# WHAT YOU WILL DO:
Your answer should be only the lines below from the one with "Rifiuta tutti (58, 2166)" to the one with "PNRR - Worlds to Discover - 2A (66, 1530)", repeated exactly, ends included.

□ □ □ □ □ □ □

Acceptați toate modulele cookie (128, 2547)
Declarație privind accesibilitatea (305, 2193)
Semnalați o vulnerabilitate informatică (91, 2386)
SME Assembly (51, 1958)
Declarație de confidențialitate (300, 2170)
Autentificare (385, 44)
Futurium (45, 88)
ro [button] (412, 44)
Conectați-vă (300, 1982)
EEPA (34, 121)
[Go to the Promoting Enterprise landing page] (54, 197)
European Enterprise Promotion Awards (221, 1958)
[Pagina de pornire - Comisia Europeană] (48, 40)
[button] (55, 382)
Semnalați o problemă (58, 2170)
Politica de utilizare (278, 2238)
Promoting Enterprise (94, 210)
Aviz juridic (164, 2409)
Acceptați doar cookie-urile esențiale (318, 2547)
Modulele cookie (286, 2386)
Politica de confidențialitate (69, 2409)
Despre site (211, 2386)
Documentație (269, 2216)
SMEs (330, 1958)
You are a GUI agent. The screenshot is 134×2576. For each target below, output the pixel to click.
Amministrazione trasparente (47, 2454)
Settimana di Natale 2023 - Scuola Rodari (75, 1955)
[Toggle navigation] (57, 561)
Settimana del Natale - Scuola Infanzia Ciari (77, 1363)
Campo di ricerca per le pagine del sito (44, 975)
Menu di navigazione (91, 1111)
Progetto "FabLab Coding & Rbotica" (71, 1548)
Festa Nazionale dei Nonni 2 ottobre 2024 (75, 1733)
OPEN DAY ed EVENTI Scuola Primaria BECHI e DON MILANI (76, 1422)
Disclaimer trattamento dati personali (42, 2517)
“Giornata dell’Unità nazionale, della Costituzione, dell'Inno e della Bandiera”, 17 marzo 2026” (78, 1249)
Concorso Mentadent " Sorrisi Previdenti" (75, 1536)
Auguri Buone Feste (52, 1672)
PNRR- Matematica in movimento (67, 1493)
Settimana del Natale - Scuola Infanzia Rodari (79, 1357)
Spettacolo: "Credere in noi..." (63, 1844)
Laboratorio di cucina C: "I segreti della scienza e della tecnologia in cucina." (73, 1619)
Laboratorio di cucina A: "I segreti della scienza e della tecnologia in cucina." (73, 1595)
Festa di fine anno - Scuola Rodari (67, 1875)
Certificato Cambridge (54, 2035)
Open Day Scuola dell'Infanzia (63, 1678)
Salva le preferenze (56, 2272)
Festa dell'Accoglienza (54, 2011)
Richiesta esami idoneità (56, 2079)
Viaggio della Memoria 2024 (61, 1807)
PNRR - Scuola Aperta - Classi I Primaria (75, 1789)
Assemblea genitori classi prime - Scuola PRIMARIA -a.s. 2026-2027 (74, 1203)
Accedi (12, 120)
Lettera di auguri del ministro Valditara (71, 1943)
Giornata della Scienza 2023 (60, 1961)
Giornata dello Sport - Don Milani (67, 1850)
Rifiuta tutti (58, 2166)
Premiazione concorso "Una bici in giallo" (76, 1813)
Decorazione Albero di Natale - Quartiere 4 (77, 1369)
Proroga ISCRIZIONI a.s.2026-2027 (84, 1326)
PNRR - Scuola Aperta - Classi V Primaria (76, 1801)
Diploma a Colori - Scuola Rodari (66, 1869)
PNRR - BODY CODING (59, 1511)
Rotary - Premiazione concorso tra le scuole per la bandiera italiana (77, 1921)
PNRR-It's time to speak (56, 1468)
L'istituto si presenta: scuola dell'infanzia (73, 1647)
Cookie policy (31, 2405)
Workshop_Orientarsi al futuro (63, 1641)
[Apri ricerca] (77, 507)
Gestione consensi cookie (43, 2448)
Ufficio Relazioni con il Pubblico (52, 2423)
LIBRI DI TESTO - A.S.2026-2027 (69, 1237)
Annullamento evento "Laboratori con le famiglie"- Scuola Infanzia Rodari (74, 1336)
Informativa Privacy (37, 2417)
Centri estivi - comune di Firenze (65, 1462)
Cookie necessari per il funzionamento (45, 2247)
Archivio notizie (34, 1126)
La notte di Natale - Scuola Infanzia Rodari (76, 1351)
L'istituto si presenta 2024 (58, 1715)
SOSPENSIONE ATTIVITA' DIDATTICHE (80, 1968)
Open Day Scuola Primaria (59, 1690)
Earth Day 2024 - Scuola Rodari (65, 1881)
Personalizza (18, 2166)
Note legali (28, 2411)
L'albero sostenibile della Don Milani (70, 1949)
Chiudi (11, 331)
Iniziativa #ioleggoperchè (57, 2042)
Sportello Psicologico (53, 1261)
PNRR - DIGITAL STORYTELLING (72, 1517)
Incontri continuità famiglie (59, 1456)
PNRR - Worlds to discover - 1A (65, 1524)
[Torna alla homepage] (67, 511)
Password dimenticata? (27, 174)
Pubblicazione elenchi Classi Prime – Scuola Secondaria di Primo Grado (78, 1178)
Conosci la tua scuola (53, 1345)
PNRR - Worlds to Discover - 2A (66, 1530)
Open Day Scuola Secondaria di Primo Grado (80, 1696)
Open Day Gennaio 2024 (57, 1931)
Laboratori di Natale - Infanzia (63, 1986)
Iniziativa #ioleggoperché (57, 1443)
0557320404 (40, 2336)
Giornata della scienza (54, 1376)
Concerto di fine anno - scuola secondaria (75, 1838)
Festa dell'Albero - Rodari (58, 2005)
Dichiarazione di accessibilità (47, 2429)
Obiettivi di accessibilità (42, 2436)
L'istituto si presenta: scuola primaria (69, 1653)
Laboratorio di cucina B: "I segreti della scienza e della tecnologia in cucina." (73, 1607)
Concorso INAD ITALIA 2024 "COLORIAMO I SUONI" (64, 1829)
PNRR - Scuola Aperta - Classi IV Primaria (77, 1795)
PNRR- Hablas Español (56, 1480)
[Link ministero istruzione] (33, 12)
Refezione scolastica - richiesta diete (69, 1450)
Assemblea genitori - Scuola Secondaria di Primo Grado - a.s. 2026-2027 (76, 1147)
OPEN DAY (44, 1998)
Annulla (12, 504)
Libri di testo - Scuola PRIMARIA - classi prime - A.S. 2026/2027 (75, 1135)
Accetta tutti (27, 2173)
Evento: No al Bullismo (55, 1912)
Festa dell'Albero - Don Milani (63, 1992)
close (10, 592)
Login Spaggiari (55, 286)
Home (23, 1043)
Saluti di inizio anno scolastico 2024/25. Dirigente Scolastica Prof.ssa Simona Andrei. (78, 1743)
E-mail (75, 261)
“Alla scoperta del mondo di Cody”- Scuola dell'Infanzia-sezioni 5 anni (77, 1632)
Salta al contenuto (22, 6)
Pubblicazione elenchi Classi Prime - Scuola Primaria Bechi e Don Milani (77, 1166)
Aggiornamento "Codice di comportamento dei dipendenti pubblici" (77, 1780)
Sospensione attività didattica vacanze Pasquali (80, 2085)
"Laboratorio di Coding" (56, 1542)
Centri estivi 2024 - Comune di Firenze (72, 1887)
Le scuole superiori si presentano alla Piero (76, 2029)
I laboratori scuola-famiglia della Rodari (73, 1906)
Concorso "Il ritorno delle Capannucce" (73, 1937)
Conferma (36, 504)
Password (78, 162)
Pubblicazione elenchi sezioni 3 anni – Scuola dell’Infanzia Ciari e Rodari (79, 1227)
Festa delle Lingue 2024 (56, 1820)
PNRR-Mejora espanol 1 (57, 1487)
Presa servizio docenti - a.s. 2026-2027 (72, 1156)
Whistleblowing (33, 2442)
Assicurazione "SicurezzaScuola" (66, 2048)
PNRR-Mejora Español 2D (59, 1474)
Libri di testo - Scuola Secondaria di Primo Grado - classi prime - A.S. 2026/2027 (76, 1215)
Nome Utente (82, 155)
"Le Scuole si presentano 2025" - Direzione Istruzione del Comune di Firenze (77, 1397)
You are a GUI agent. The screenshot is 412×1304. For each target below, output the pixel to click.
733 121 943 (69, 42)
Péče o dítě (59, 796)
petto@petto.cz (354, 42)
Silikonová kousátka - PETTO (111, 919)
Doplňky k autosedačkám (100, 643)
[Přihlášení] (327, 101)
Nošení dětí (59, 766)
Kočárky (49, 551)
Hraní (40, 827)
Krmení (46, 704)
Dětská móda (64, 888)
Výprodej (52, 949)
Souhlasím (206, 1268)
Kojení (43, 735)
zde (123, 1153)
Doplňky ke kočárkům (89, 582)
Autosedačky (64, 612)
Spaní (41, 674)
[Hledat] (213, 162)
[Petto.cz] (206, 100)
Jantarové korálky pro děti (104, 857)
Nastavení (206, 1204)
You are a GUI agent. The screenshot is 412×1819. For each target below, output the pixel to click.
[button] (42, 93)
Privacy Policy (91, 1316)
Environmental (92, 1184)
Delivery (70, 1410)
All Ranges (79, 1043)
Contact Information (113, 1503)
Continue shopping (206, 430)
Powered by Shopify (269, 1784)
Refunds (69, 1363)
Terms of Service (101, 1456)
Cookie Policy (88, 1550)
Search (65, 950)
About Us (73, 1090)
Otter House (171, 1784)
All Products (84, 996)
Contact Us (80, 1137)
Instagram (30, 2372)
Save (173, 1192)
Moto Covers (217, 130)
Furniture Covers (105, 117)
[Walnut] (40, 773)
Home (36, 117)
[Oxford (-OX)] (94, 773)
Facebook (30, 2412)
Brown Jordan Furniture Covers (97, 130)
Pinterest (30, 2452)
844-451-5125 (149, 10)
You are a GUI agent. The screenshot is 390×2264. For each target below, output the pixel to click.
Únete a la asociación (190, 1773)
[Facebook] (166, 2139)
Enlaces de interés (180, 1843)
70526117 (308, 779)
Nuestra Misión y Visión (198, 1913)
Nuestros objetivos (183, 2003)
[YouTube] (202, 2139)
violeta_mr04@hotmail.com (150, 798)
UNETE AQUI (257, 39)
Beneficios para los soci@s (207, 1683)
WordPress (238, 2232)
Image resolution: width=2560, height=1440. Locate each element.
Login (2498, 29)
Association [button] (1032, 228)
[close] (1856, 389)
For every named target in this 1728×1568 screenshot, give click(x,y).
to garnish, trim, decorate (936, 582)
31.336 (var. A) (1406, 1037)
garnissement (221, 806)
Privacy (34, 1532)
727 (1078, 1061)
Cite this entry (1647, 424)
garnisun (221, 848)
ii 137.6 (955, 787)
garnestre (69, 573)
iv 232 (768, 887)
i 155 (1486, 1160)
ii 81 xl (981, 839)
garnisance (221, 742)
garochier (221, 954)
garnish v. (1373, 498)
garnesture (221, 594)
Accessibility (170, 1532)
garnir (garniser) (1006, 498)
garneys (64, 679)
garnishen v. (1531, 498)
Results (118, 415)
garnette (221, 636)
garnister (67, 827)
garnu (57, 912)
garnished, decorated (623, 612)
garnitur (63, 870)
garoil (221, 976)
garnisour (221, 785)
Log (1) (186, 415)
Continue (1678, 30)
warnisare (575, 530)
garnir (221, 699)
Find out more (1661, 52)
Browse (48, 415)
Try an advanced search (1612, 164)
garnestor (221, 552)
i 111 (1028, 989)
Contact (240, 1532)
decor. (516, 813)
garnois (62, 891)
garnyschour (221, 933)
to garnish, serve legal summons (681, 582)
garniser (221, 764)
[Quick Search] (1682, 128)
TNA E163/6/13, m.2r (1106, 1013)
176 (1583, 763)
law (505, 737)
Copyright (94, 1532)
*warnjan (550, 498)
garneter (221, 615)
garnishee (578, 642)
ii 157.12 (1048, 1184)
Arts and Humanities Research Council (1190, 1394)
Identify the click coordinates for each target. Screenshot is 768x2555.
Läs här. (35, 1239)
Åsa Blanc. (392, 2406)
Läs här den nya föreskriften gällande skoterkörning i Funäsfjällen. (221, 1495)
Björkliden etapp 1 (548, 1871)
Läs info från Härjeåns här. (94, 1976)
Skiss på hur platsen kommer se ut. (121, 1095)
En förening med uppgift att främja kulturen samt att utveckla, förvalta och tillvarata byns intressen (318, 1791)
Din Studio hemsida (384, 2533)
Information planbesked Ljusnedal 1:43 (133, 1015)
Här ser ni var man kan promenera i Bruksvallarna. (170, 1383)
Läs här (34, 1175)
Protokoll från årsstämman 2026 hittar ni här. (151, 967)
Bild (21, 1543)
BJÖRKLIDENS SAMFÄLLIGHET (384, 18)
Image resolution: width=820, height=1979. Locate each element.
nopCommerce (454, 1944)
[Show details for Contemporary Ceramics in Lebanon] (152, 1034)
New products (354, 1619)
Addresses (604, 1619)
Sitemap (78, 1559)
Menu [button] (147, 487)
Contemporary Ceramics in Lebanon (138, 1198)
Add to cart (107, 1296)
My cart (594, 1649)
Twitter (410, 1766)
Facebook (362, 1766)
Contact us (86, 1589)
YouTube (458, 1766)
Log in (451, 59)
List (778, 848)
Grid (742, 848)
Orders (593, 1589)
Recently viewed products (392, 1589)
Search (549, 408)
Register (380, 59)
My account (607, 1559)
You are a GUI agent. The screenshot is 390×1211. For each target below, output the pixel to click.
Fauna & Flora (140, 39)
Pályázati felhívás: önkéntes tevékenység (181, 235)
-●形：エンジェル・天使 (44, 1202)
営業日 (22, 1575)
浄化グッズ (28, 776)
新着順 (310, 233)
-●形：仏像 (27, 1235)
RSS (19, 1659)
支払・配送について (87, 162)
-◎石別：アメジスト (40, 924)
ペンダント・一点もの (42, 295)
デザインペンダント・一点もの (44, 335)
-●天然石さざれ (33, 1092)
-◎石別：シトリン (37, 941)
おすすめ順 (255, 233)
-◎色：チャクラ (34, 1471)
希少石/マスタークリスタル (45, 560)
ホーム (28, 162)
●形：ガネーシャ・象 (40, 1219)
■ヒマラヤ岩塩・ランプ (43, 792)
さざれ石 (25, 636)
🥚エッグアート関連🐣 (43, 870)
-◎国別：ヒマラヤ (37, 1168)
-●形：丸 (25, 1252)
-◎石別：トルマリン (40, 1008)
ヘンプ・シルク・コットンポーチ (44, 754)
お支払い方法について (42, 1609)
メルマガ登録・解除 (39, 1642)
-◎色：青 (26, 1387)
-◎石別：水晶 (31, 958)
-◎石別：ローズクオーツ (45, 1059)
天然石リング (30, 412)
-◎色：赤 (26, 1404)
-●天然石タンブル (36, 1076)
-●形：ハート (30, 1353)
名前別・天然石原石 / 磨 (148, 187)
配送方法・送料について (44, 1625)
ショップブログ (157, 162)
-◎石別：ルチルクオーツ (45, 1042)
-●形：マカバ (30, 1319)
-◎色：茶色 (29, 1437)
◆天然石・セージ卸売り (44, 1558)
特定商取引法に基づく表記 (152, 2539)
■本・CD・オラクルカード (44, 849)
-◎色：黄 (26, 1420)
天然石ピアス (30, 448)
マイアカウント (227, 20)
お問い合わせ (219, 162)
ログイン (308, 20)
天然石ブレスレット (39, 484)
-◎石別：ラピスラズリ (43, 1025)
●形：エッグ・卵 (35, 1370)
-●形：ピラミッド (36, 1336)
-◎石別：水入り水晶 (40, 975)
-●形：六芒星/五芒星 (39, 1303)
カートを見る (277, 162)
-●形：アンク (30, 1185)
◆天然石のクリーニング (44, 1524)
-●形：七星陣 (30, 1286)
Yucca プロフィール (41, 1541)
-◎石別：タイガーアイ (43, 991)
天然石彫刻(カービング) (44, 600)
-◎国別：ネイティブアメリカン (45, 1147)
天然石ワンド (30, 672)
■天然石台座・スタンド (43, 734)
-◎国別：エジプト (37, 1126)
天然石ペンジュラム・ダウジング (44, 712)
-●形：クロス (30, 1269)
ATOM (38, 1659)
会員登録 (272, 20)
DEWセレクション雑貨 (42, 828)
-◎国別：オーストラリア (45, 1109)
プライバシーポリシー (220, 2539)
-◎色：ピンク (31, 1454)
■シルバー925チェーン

□ □ □ □ □ □ □

# RESPONSE AREA:
Rifiuta tutti (58, 2166)
Premiazione concorso "Una bici in giallo" (76, 1813)
Decorazione Albero di Natale - Quartiere 4 (77, 1369)
Proroga ISCRIZIONI a.s.2026-2027 (84, 1326)
PNRR - Scuola Aperta - Classi V Primaria (76, 1801)
Diploma a Colori - Scuola Rodari (66, 1869)
PNRR - BODY CODING (59, 1511)
Rotary - Premiazione concorso tra le scuole per la bandiera italiana (77, 1921)
PNRR-It's time to speak (56, 1468)
L'istituto si presenta: scuola dell'infanzia (73, 1647)
Cookie policy (31, 2405)
Workshop_Orientarsi al futuro (63, 1641)
[Apri ricerca] (77, 507)
Gestione consensi cookie (43, 2448)
Ufficio Relazioni con il Pubblico (52, 2423)
LIBRI DI TESTO - A.S.2026-2027 (69, 1237)
Annullamento evento "Laboratori con le famiglie"- Scuola Infanzia Rodari (74, 1336)
Informativa Privacy (37, 2417)
Centri estivi - comune di Firenze (65, 1462)
Cookie necessari per il funzionamento (45, 2247)
Archivio notizie (34, 1126)
La notte di Natale - Scuola Infanzia Rodari (76, 1351)
L'istituto si presenta 2024 (58, 1715)
SOSPENSIONE ATTIVITA' DIDATTICHE (80, 1968)
Open Day Scuola Primaria (59, 1690)
Earth Day 2024 - Scuola Rodari (65, 1881)
Personalizza (18, 2166)
Note legali (28, 2411)
L'albero sostenibile della Don Milani (70, 1949)
Chiudi (11, 331)
Iniziativa #ioleggoperchè (57, 2042)
Sportello Psicologico (53, 1261)
PNRR - DIGITAL STORYTELLING (72, 1517)
Incontri continuità famiglie (59, 1456)
PNRR - Worlds to discover - 1A (65, 1524)
[Torna alla homepage] (67, 511)
Password dimenticata? (27, 174)
Pubblicazione elenchi Classi Prime – Scuola Secondaria di Primo Grado (78, 1178)
Conosci la tua scuola (53, 1345)
PNRR - Worlds to Discover - 2A (66, 1530)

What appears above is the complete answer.